TCP congestion control: slow start, AIMD, CUBIC, and BBR

The problem

Your microservice sends a burst of 500 HTTP requests to a downstream service over a single TCP connection. The network link between them handles 100 Mbps, but a shared router along the path has a 64KB buffer. Every sender on the network pushes data at maximum rate. The router buffer fills, packets get dropped, senders retransmit, the retransmissions fill the buffer again, and now 80% of all traffic on the link is retransmissions. Useful throughput drops to near zero.

This is congestion collapse. It actually happened on the internet in October 1986. Throughput between Lawrence Berkeley Lab and UC Berkeley dropped by a factor of 100. The network had bandwidth, but every sender was shouting over every other sender.

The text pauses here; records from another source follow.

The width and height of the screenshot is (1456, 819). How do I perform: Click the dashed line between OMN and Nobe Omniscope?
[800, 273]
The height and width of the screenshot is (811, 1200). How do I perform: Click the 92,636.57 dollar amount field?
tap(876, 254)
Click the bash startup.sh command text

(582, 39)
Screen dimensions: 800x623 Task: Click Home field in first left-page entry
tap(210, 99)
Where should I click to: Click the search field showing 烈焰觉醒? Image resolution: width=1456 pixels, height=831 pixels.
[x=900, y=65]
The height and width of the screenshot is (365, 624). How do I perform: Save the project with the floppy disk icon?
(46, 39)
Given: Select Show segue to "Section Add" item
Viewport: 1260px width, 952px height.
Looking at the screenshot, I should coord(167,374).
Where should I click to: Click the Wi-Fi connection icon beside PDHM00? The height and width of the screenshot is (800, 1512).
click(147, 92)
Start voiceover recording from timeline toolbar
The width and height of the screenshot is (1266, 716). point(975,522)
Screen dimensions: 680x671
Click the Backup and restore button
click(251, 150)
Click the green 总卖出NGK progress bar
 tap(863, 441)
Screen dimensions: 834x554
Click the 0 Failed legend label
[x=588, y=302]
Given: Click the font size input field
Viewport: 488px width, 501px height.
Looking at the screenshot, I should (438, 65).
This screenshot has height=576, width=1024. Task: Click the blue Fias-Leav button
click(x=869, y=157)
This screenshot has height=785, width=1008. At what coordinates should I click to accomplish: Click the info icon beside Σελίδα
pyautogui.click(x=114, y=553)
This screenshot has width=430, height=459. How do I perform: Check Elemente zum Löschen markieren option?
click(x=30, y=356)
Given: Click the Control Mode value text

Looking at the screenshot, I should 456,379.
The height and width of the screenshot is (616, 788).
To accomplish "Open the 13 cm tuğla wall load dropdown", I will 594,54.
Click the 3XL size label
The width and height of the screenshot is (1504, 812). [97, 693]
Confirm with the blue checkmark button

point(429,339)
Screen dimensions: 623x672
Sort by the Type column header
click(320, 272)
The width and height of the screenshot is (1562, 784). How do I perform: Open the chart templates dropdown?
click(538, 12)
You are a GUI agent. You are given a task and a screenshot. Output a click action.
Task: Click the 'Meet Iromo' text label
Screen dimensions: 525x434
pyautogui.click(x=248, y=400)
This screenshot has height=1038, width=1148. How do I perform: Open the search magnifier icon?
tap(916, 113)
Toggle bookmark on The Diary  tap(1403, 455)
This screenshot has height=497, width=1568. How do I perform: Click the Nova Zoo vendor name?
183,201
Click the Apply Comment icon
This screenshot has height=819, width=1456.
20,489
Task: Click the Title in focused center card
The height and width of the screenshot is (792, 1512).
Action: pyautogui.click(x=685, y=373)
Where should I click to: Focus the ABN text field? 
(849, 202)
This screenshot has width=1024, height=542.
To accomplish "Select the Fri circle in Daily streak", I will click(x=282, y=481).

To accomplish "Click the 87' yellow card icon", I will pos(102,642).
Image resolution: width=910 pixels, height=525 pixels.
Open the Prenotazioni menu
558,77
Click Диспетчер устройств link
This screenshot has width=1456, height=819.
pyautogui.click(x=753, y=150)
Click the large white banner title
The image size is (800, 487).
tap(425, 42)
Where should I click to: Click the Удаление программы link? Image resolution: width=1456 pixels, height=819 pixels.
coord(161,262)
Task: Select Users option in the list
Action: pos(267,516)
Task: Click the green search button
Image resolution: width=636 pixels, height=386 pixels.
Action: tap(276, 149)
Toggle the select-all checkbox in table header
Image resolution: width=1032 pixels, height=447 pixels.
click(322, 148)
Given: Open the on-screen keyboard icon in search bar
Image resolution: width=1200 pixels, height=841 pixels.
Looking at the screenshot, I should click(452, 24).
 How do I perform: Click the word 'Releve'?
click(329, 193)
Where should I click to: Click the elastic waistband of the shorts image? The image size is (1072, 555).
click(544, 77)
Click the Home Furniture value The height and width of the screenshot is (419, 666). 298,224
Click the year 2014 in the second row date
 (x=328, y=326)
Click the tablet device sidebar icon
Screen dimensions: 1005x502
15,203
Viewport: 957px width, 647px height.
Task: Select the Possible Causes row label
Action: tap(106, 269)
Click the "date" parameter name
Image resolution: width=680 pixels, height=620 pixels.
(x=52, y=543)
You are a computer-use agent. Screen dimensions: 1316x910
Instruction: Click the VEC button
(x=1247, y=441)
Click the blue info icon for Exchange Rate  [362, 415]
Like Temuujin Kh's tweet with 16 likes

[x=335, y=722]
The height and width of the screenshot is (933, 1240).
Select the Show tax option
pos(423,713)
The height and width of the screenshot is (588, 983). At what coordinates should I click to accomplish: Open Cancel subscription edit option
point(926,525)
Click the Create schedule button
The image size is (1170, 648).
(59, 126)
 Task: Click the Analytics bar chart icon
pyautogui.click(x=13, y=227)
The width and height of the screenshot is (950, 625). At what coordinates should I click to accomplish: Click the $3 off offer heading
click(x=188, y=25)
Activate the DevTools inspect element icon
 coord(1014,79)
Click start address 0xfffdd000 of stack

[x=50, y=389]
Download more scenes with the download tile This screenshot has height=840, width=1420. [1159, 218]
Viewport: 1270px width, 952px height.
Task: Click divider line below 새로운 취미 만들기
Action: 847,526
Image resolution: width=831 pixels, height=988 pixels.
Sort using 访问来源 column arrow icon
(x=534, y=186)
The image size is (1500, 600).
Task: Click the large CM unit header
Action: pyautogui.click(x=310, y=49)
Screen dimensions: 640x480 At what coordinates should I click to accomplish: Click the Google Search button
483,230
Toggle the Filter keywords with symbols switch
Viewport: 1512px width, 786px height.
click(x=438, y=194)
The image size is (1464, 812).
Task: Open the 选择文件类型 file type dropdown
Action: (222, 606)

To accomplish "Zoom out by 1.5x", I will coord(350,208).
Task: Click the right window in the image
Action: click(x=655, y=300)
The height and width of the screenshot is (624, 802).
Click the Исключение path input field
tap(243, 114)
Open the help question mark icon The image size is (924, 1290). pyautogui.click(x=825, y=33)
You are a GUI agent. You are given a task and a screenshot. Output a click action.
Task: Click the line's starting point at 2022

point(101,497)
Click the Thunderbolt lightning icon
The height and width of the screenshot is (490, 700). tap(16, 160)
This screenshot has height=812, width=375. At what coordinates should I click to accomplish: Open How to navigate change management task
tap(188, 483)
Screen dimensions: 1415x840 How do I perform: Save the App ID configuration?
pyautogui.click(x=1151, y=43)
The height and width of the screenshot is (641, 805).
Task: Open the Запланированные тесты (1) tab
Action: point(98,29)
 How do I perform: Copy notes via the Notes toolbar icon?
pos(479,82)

Van Jacobson designed TCP congestion control in 1988. The core insight: TCP senders must reduce their sending rate when the network signals congestion (via packet loss or delay). Without this, every sender acts selfishly and the network becomes unusable for everyone.

What it is

TCP congestion control is a set of algorithms built into every TCP implementation that dynamically adjust the sending rate based on network feedback. The sender maintains a congestion window (cwnd) that limits how much unacknowledged data can be in flight at any time.

Think of it like cars merging onto a highway. If every car enters at full speed without checking traffic, the highway jams. Congestion control is the metering light at the on-ramp: it controls how fast new data enters the network based on how congested the road already is.

How it works

TCP's sending rate is governed by two windows:

effective window = min(rwnd, cwnd)

• rwnd (receiver window): flow control, how much the receiver's buffer can hold
• cwnd (congestion window): congestion control, how much the network path can handle

The sender can have at most min(rwnd, cwnd) unacknowledged bytes in flight at any moment. The receiver controls rwnd. The congestion control algorithm controls cwnd.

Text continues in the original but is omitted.